Exercise prompt:
Swap "element" for "component" throughout the records below and reproduce them with everything else unchanged.

_ _ _ _

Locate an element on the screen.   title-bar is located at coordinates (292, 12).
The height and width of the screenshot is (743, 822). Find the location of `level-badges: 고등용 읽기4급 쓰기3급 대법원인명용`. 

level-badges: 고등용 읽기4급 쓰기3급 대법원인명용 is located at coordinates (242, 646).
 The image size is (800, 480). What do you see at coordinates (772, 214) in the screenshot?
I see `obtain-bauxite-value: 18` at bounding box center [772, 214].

_ _ _ _

Task answer:
Locate an component on the screen.   title-bar is located at coordinates (292, 12).
The height and width of the screenshot is (743, 822). Find the location of `level-badges: 고등용 읽기4급 쓰기3급 대법원인명용`. 

level-badges: 고등용 읽기4급 쓰기3급 대법원인명용 is located at coordinates (242, 646).
 The image size is (800, 480). What do you see at coordinates (772, 214) in the screenshot?
I see `obtain-bauxite-value: 18` at bounding box center [772, 214].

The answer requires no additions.